More Featured Articles

[Feature Article] Navigating ONSA Through Safety by Design

Navigating Onsa Through Safety by Design

By Thulasy Suppiah, Managing Partner of Suppiah & Partners

The recent US$375mil verdict against Meta in a New Mexico court represents a watershed moment in digital governance. While the staggering financial penalty has dominated headlines, the true significance lies in the legal precedent it establishes for corporate risk and product liability in the tech sector.

Crucially, the jury did not penalise the platform merely for a failure in content moderation. The liability was rooted in the finding that the platform’s core recommendation algorithms actively steered underage users towards harmful material, violating unfair practices laws. This verdict effectively signals the death knell for the industry’s legacy playbook of reactive content moderation.

For multinational tech companies operating in Malaysia, this global legal shift arrives at a critical juncture. Under our Online Safety Act 2025 (ONSA), tech executives face personal liability for platform failures. However, the legislation provides a crucial defence clause, allowing leadership to avoid liability if they can demonstrate they took “reasonable steps” to prevent the offence.

The New Mexico verdict serves as a stark warning on how courts and regulators will interpret this threshold moving forward. Relying on after-the-fact measures, such as launching new parental controls or relying on human moderators only after a crisis has occurred, is no longer a viable legal strategy. As public scrutiny intensifies, this landmark verdict demonstrates that relying on reactive fixes is an increasingly perilous legal position when the underlying product design remains fundamentally flawed.

Instead of viewing legislation like ONSA as a hostile threat, the tech industry must embrace “safety by design” as its ultimate corporate shield. Implementing mandatory Algorithmic Impact Assessments before launching new features is no longer just red tape. It is the most effective way to transform unpredictable litigation risks into a predictable, manageable compliance framework.

DATASET RECORDS:
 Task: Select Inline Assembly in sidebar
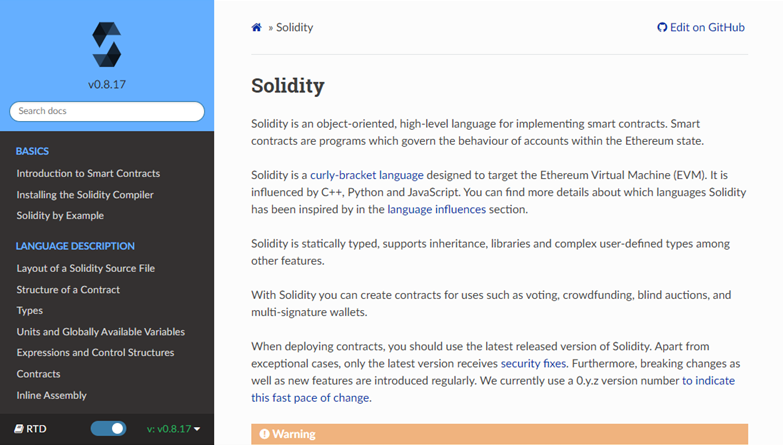[52, 395]
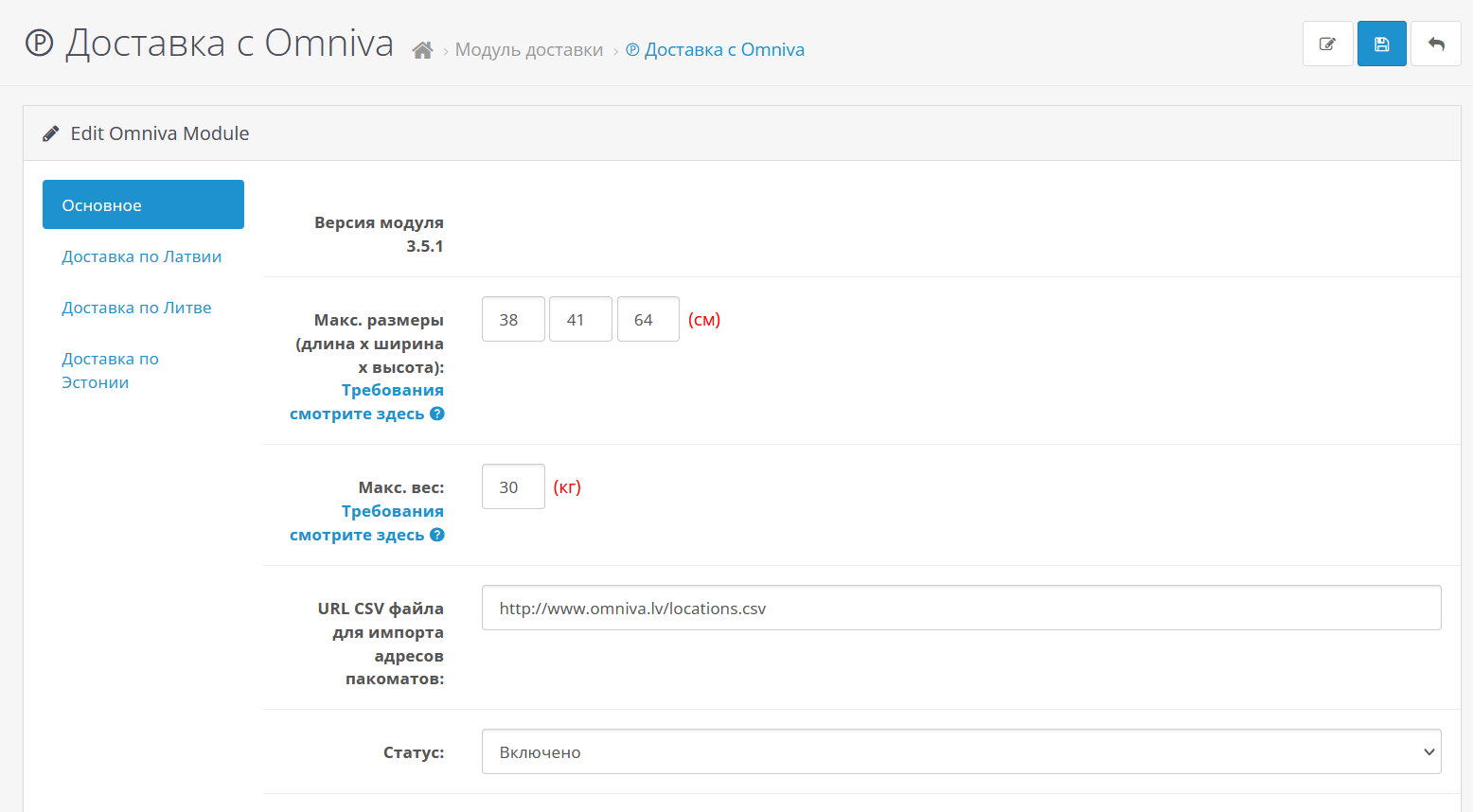
Task: Open the Доставка по Литве tab
Action: click(x=136, y=308)
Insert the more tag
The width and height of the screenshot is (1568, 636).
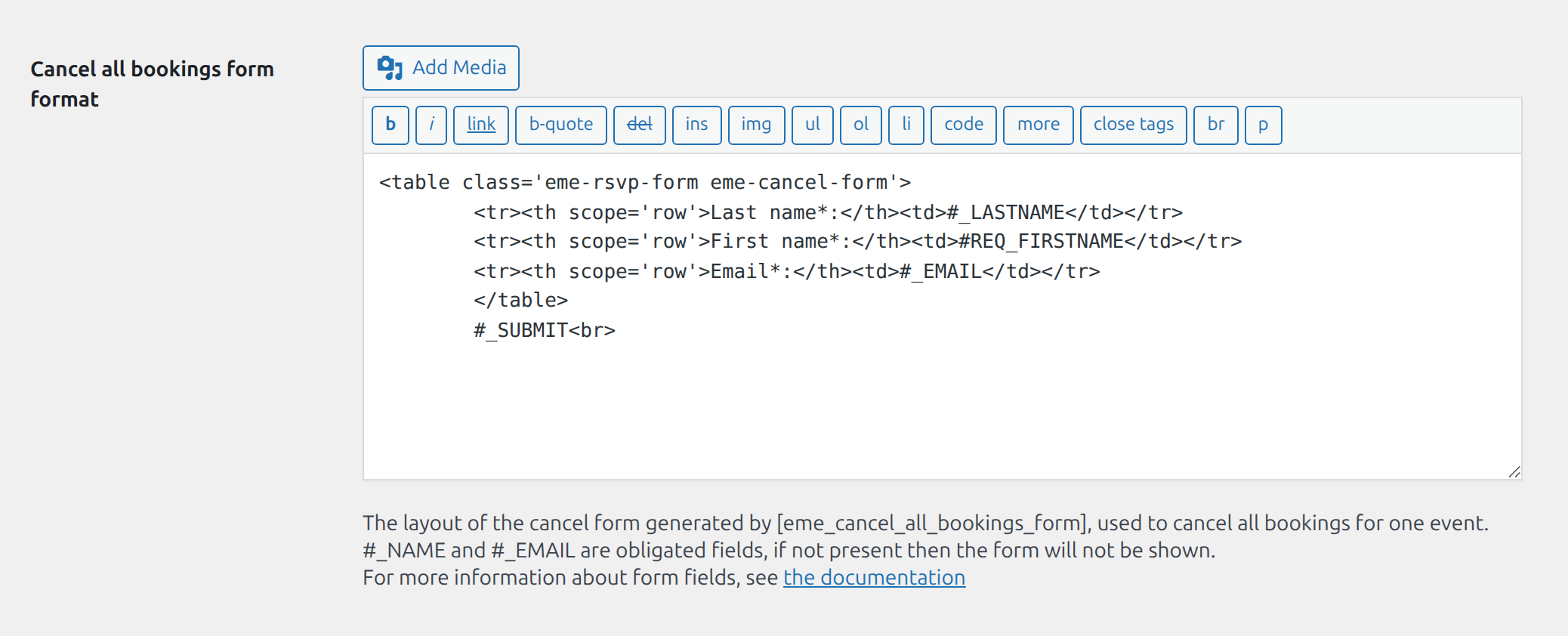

WHAT YOU WILL DO:
• a. According to the ONSA article, what can tech executives show to avoid personal liability under the Online Safety Act 2025?
• b. Continue the ONSA article after its last sentence.

RESPONSES TO THE EXERCISE:
• a. They can avoid liability by showing they took "reasonable steps" to prevent the offence.

• b.
By building architectural safety measures into their code from the outset, platforms provide a clear, auditable trail of these “reasonable steps”, thereby protecting their executives and ensuring regulatory certainty. Beyond mere legal compliance, there is a profound governance and reputational imperative. Tech giants play an undeniable role in shaping society, and the loss of parental trust is a devastating blow to long-term brand equity.

Ensuring the safety of children and making parents feel secure that their families are protected online is not just a moral obligation. It is foundational to maintaining a platform’s social license to operate.

Ultimately, robust digital governance is a competitive advantage. By proactively pivoting from reactive moderation to structural safety by design, tech platforms can simultaneously protect their leadership under ONSA, fulfill their societal responsibilities, and secure the enduring trust of their user base.

Just as we require safety certifications for physical infrastructure, we must now demand Algorithmic Impact Assessments from our digital landlords. The message is unequivocal: the future belongs to these algorithmic platforms, but their deployment requires a social license to operate.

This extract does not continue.